Notwithstanding Section 111(a), we have several concerns and questions that we would like for DOT to consider as it determines whether charging stations may be installed at the rest areas: 

  1. Many rest areas are located in parts of the country where extreme heat and cold are normal. Will DOT include in any guidance the authority to utilize funds to construct a climate-controlled shelter for vending machines and perhaps internet connections? If customers do not have a comfortable place to wait for their cars to charge, the success of the initiative could be jeopardized.
  2. The National Federation of the Blind is also concerned about the impact on current blind entrepreneurs if a rest area must be closed for installation of the charging stations. These blind entrepreneurs rely on sales from vending machines, and those sales would be interrupted if the rest area is closed. Will DOT authorize the payment of lost income to blind entrepreneurs incurred as the result of rest area closings?
  3. Currently, blind entrepreneurs operate the vending machines at a majority of the rest areas. However, state licensing agencies utilize third parties to operate machines at a number of the rest areas. Section 111(c) states that such machines must be operated by the State, and there is no stated authority under that section or the Randolph-Sheppard Act for third parties. However, there is no prohibition to blind entrepreneurs utilizing third parties if doing so is a good business decision. If EV charging stations are simply going to be used as a funding source for state licensing agencies for the blind, our organization will not support such a strategy. DOT has the authority and responsibility to interpret Section 111. Any guidance provided by DOT must make it clear that the intent of the law is to create employment and income for blind people and not state licensing agencies.
  4. Likewise, if profit can be generated from the sale of electricity, state DOTs will be tempted by the additional revenue. Although recouping additional costs associated with charging stations may be appropriate, in our opinion, the majority of profit must accrue to the blind person in order to comply with the spirit of the law. Although we are still educating ourselves about the profitability of these charging stations, it is abundantly clear that margins are very thin. If the state DOT and the state licensing agency are both trying to profit, what is left for the blind entrepreneur?
  5. Finally, what protection do blind entrepreneurs have from governors directing their state licensing agencies to waive their priority and allow the state DOT to collect all of the profits? State licensing agencies are in the executive branches of state governments and take their direction from their governor.

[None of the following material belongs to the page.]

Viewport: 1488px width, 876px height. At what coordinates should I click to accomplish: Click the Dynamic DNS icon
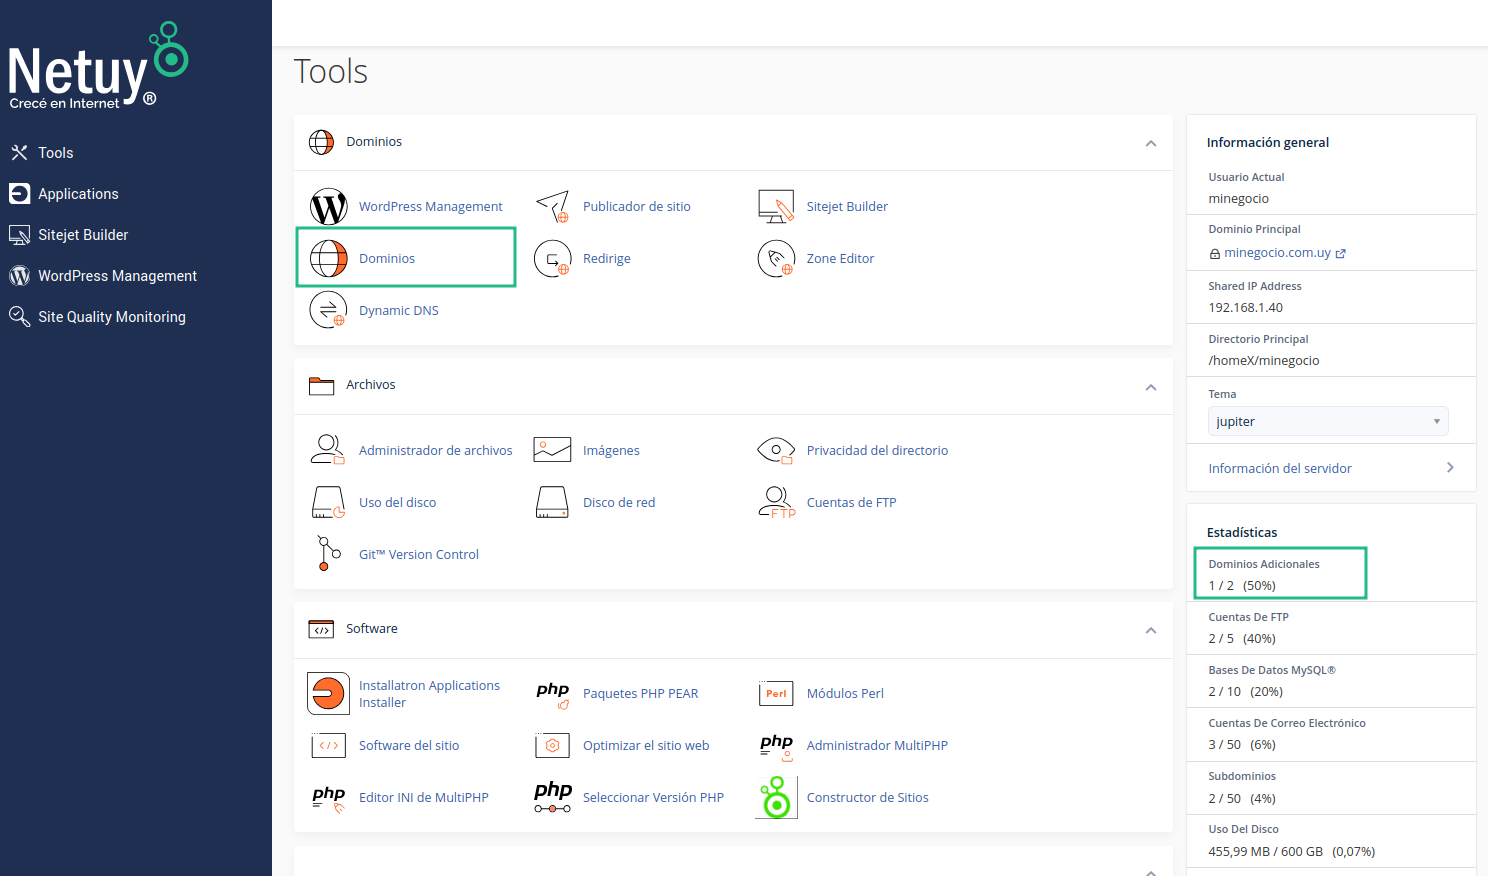pyautogui.click(x=328, y=311)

In conclusion, the National Federation of the Blind supports efforts that benefit blind business owners. However, we recognize that with opportunities come challenges. We want to ensure that everyone understands the challenges, and we want to arrive at a solution that does not harm, and indeed benefits, blind entrepreneurs. Our concern is that Section 111(c) will be used as a loophole to place EV charging stations at the rest areas, but that blind people will actually derive little - if any - benefit. If DOT implements this policy, it must prevent the priority, originally introduced in 1982 by former Congresswoman Barbara Kennelly for the sole purpose of creating opportunities for the blind, from being used for the gain of others.

Thank you for the opportunity to comment. We expect and look forward to further dialogue with DOT on this critically important matter.